There's no need for the plastic snap-on covers with crazy prints and designs that are for sale in the States - you can just buy a Japanese phone to match your personality. Leopard-print phone? You got it. Holographic, neon pink phone? Coming right up. The first time I saw a friend's silver cell phone, I felt more pity than anything else. It would be like walking into the world's most incredible candy store and walking out with a stick of Trident gum.

Then there are the capabilities of these phones. Just thinking about the hours my friends and I have logged playing with our phones is too tragic and embarrassing to calculate. Then again, what else is there to do on an hour-long subway ride?

Sit on any train line and just watch the people surrounding you. Middle-aged salary men, housewives, school children, construction workers - even toddlers are toting these things and playing with them. Cell phone usage on subways is so routine, there is a universal rule that everyone must put their phones on "manner" (silent) mode while on the trains. Otherwise, everyone would go deaf or insane from the amount of ringing that would be happening.

My phone's camera, if used carefully and properly, can actually spit out images that rival those of a decent digital camera, and it can hold about 300 pictures at a time. There's a way to attach photos of your friends to your call list, so whenever they call, text message, or e-mail you, their photo appears on both the main screen and the mini screen that's on the front of the flip phone cover.

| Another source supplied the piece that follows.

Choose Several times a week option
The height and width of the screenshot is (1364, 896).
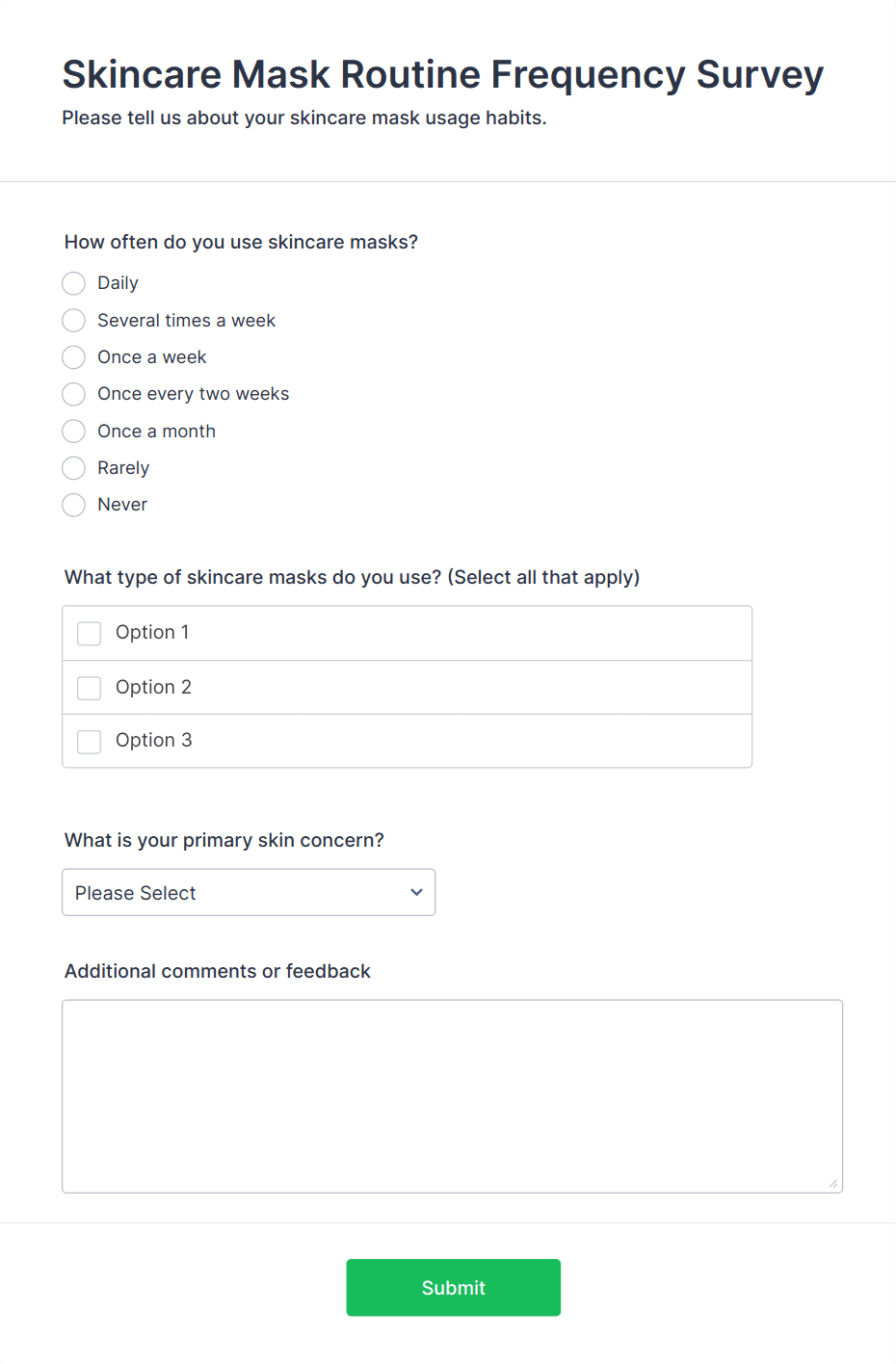(74, 320)
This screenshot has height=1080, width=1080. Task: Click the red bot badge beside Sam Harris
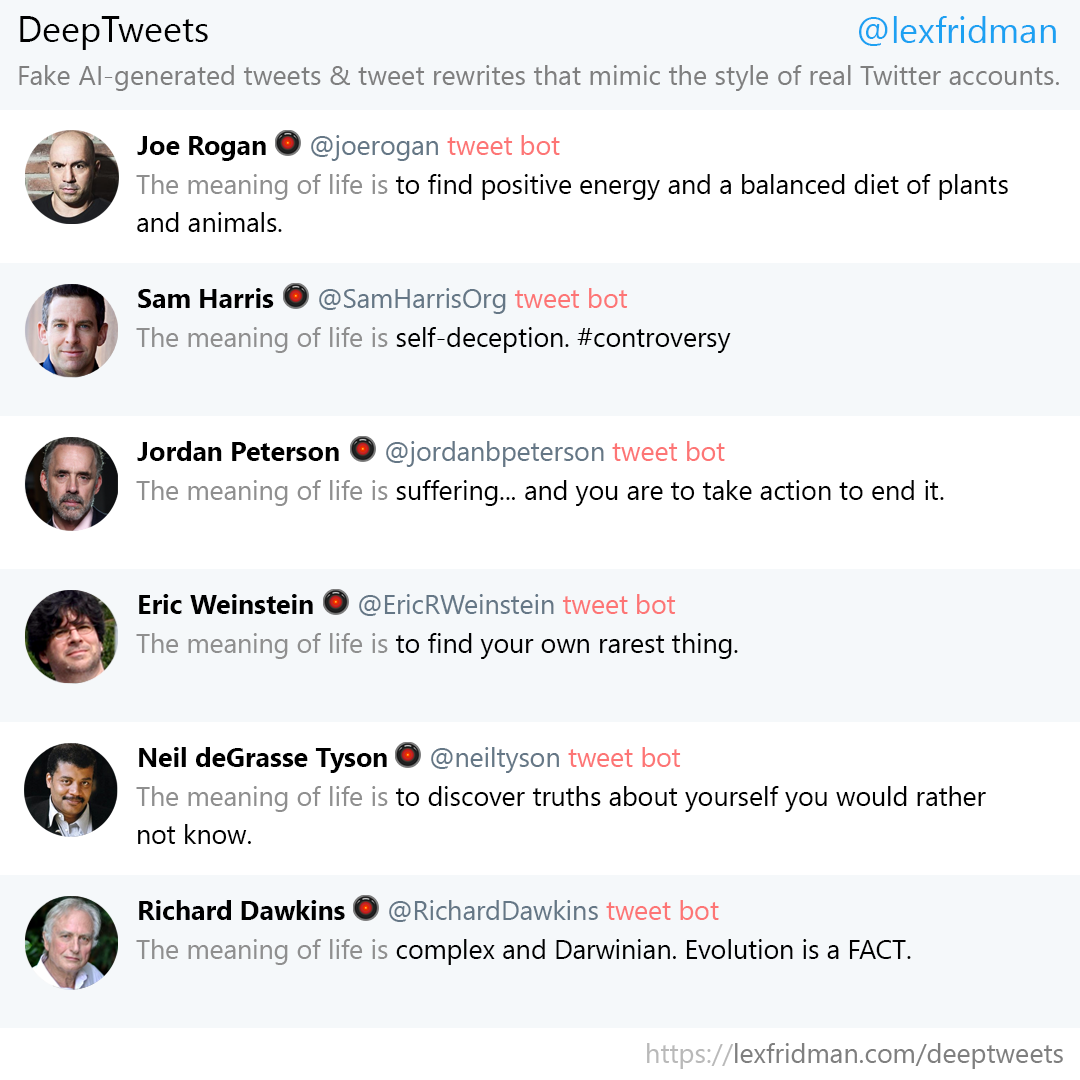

If you meet someone and want to get their number, there's a way where you both can hit an "exchange data" button, hold your phones next to each other, then - viola! -your phone number, picture, e-mail address, and any other information you included in your profile is automatically transferred to their phone's address book.

I can send text messages (or "c-mail," as they're called here) in Japanese and English, and attach any of the hundreds of little icon images available. Want to tell someone that you just got blood drawn? There's a handy icon of a needle with blood in it. Need to tell someone you're broke? Find the picture of the 1,000 yen bill with wings on it, to express that your money has flown away. It's all so unnecessary, yet so addictive.

Surfing the web is a breeze, even from a moving subway underground. That's the other mind-blowing aspect about these phones - they're almost never without service. The only times I've been unable to get service are during the two-second intervals when I'm entering some of the train stations. That's it.

For those really suffering from boredom - which is a state I have not reached yet, thankfully - there are a host of options for entertainment on cell phones. You can watch live TV, movie trailers and actual movies that are constantly updated in your phone's memory bank, peruse a Japanese-English dictionary, and play games that aren't much lower in quality than video games. After all, this is the birthplace of Nintendo. And it's all quite easy to do in a crowd of people because you can plug in headphones.

Last, but certainly not least (because 1,000 words are not nearly enough to do justice to these phones), there is the battery duration. The battery on my American cell phone, if used strictly for phone calls a few times a day, would be done in about four days maximum. Here, you can coast through a week and a half with at least one bar of battery power still remaining. By two weeks, you might need to re-charge.

Now, if you'll excuse me, there's a c-mail with a picture of a bowl of noodles and chopsticks moving up and down that I've received from a friend, implying that it's dinner time. She's also four doors down the hall from me. Communicating has never been so anti-social, yet so sensational.